Maëliss, 34 ans, professeure de yoga, témoigne dans Le Monde de sa réalité financière : 2 200 euros par mois. Un revenu qui, selon elle, ne reflète ni son investissement ni l'importance de sa profession. « Ce n'est pas parce que c'est du bien-être qu'on doit être payé au lance-pierre », lance-t-elle, résumant un sentiment partagé par de nombreux enseignants de disciplines holistiques.
Un parcours semé d'embûches
Installée à Lyon, Maëliss a dû cumuler plusieurs activités pour atteindre ce niveau de revenus. En plus de ses cours collectifs en studio, elle propose des séances privées, des ateliers en entreprise et des stages le week-end. Malgré ce volume de travail, son salaire mensuel reste modeste, surtout si l'on considère les charges et le temps de préparation non rémunéré.
« Je prépare chaque cours, je me forme en continu, je fais ma compta moi-même. Beaucoup de gens pensent que c'est un hobby, mais c'est un vrai métier », explique-t-elle. Elle souligne également l'absence de statut clair : la plupart des professeurs de yoga sont auto-entrepreneurs, sans protection sociale complète ni mutuelle d'entreprise.
Un secteur en plein essor mais mal rémunéré
Le yoga attire pourtant de plus en plus de pratiquants. Selon une enquête récente, le nombre de professeurs a augmenté de 30 % en cinq ans en France. Cette croissance ne s'accompagne pas d'une revalorisation des tarifs. Les cours collectifs sont souvent facturés entre 12 et 20 euros, dont le professeur ne perçoit qu'une partie, le reste revenant au studio.
« Les studios prennent parfois 50 % du prix du cours. Pour vivre, il faut soit augmenter ses tarifs, soit multiplier les cours, ce qui épuise physiquement et vocalement », détaille Maëliss. Elle ajoute que la concurrence est rude, avec des offres de cours en ligne à bas prix qui tirent les prix vers le bas.

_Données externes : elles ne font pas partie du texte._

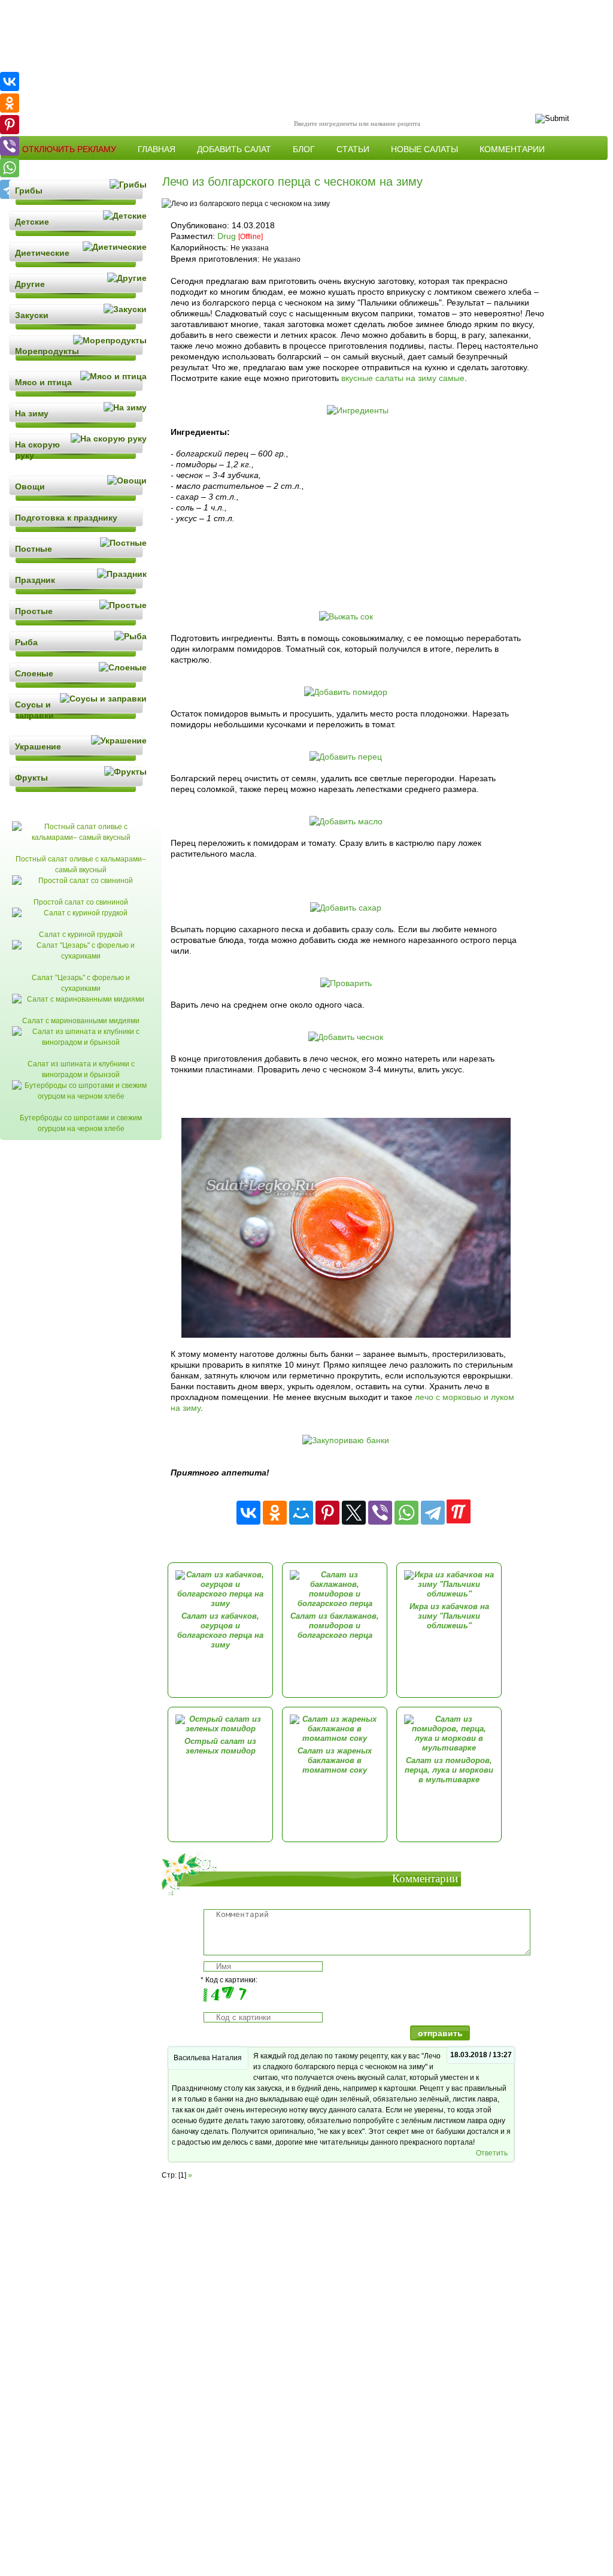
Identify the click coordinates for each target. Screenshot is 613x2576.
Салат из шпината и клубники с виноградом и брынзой (81, 1069)
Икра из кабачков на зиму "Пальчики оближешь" (449, 1616)
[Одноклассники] (275, 1513)
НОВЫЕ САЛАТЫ (424, 149)
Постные (33, 549)
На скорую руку (37, 450)
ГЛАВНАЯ (156, 149)
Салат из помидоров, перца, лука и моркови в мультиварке (449, 1770)
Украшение (38, 746)
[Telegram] (433, 1513)
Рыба (26, 642)
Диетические (42, 253)
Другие (30, 284)
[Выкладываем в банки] (346, 1335)
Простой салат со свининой (81, 902)
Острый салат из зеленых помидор (220, 1746)
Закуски (31, 315)
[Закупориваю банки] (345, 1440)
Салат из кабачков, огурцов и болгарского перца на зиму (220, 1630)
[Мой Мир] (301, 1513)
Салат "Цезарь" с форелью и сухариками (81, 983)
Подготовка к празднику (66, 517)
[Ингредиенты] (358, 410)
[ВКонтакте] (248, 1513)
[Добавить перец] (345, 756)
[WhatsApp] (406, 1513)
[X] (354, 1513)
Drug (226, 236)
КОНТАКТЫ (45, 168)
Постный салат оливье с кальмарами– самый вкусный (81, 864)
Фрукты (31, 777)
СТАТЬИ (352, 149)
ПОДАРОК (109, 168)
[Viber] (380, 1513)
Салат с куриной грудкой (81, 934)
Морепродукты (47, 351)
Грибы (29, 190)
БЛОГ (304, 149)
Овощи (30, 486)
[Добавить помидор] (345, 692)
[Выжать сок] (346, 616)
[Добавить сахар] (345, 907)
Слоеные (34, 673)
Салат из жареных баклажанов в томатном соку (335, 1760)
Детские (32, 221)
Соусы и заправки (34, 710)
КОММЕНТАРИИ (512, 149)
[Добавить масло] (346, 821)
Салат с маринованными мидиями (80, 1021)
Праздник (35, 580)
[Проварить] (346, 983)
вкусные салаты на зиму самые (403, 378)
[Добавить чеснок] (345, 1037)
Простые (34, 611)
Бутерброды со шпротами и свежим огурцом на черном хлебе (81, 1123)
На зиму (31, 413)
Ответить (492, 2153)
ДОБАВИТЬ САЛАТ (234, 149)
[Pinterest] (327, 1513)
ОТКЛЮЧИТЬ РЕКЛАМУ (69, 149)
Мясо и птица (43, 382)
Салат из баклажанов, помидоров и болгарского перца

La difficile quête de reconnaissance
Au-delà de l'aspect financier, Maëliss dénonce un manque de reconnaissance sociale. « On nous voit comme des gens qui font des postures, mais on est aussi des accompagnants. On aide à gérer le stress, à prévenir les blessures, à améliorer la santé mentale. C'est un travail de santé publique, mais on n'est pas considérés comme des professionnels de santé. »
Cette absence de reconnaissance se traduit dans les politiques publiques. Les cours de yoga ne sont pas remboursés par la Sécurité sociale, et les professeurs ne peuvent pas bénéficier de formations continues financées par l'État. « On doit tout payer de notre poche, et on n'a pas accès aux mêmes droits que les autres professions libérales », regrette-t-elle.
Des pistes pour améliorer la situation
Pour Maëliss, des solutions existent. Elle propose notamment la création d'un statut spécifique pour les professeurs de yoga, avec une convention collective et des tarifs minimums. Elle plaide aussi pour une meilleure intégration dans le système de santé, via des prescriptions médicales de yoga thérapeutique.
« Il y a de plus en plus d'études scientifiques qui montrent les bienfaits du yoga sur la santé. Si on veut que ce soit accessible à tous, il faut que les professeurs soient correctement rémunérés. Sinon, seuls les riches pourront en profiter. »
En attendant, Maëliss continue d'exercer avec passion, mais elle alerte les futurs professeurs : « Il faut être conscient que c'est un métier difficile financièrement. On ne devient pas riche, mais on peut vivre si on est prêt à se battre. »
Un appel à la solidarité
Elle appelle également les pratiquants à soutenir leurs professeurs en acceptant des tarifs plus élevés et en privilégiant les cours en présentiel. « Chaque euro compte. Si vous aimez votre prof, montrez-le en payant le juste prix. »
Cette prise de parole s'inscrit dans un mouvement plus large de valorisation des métiers du bien-être, souvent relégués au second plan dans le débat public. Maëliss espère que son témoignage contribuera à changer les mentalités et à ouvrir le dialogue.